_OBJECTIVE_
Rewrite the entries from the first line through the line with "[x=423, y=166]", replacing "comment" with "post" and keeping everything else the same.

_DATA SUPPLIED_
>> START

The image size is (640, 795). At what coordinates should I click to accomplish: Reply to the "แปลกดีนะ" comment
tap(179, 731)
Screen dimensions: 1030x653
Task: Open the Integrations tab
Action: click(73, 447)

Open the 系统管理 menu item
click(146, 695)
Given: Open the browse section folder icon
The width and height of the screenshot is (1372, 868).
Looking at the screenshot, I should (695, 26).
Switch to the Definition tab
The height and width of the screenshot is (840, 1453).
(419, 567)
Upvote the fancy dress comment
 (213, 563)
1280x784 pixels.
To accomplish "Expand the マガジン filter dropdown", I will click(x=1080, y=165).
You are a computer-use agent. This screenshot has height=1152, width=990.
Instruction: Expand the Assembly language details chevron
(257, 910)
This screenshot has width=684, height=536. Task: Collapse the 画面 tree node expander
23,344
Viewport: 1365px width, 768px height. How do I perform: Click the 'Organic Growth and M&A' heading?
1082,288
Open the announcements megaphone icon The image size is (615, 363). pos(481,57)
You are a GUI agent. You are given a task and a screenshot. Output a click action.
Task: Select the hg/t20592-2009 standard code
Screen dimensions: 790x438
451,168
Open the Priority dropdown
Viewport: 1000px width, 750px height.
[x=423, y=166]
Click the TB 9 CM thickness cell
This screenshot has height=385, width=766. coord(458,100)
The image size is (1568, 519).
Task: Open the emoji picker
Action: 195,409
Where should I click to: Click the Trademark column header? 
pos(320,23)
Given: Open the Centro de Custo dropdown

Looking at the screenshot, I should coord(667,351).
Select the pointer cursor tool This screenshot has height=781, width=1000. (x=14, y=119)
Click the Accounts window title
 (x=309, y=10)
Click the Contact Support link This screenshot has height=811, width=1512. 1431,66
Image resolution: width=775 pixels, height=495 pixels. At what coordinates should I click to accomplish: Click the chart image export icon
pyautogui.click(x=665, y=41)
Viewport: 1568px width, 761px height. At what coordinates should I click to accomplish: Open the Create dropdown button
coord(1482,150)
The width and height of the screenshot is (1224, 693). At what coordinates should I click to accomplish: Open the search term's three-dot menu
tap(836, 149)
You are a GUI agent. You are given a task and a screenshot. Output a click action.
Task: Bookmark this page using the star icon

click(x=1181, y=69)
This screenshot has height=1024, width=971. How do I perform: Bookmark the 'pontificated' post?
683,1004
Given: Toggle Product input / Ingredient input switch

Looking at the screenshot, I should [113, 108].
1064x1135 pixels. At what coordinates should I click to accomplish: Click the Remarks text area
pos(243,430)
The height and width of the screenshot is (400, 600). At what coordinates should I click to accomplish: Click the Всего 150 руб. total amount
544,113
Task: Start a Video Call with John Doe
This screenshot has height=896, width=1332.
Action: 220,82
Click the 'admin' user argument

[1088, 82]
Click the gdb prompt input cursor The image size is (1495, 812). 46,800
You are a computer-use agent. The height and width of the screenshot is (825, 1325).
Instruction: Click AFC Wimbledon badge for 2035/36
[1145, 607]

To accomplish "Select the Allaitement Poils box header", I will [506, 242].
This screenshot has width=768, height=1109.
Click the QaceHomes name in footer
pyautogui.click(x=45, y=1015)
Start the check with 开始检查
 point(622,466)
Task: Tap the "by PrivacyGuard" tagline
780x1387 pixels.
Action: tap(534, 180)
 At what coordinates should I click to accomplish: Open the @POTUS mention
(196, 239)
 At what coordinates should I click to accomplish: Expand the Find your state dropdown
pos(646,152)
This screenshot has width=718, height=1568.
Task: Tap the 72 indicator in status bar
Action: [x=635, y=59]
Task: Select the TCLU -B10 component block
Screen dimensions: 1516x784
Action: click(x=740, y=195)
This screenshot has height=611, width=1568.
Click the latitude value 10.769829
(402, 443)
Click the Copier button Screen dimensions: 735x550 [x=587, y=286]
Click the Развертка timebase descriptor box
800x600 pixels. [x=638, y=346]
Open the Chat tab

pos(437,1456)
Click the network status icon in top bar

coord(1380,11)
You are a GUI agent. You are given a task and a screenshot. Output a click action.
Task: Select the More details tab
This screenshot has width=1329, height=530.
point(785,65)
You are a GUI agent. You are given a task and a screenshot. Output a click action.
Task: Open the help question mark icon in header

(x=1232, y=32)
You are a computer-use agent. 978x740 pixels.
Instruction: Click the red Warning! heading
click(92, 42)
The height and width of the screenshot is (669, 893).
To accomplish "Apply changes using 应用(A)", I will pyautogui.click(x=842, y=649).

>> END

_FINISHED TASK_
The image size is (640, 795). At what coordinates should I click to accomplish: Reply to the "แปลกดีนะ" post
tap(179, 731)
Screen dimensions: 1030x653
Task: Open the Integrations tab
Action: click(73, 447)

Open the 系统管理 menu item
click(146, 695)
Given: Open the browse section folder icon
The width and height of the screenshot is (1372, 868).
Looking at the screenshot, I should (695, 26).
Switch to the Definition tab
The height and width of the screenshot is (840, 1453).
(419, 567)
Upvote the fancy dress post
 (213, 563)
1280x784 pixels.
To accomplish "Expand the マガジン filter dropdown", I will click(x=1080, y=165).
You are a computer-use agent. This screenshot has height=1152, width=990.
Instruction: Expand the Assembly language details chevron
(257, 910)
This screenshot has width=684, height=536. Task: Collapse the 画面 tree node expander
23,344
Viewport: 1365px width, 768px height. How do I perform: Click the 'Organic Growth and M&A' heading?
1082,288
Open the announcements megaphone icon The image size is (615, 363). pos(481,57)
You are a GUI agent. You are given a task and a screenshot. Output a click action.
Task: Select the hg/t20592-2009 standard code
Screen dimensions: 790x438
451,168
Open the Priority dropdown
Viewport: 1000px width, 750px height.
[x=423, y=166]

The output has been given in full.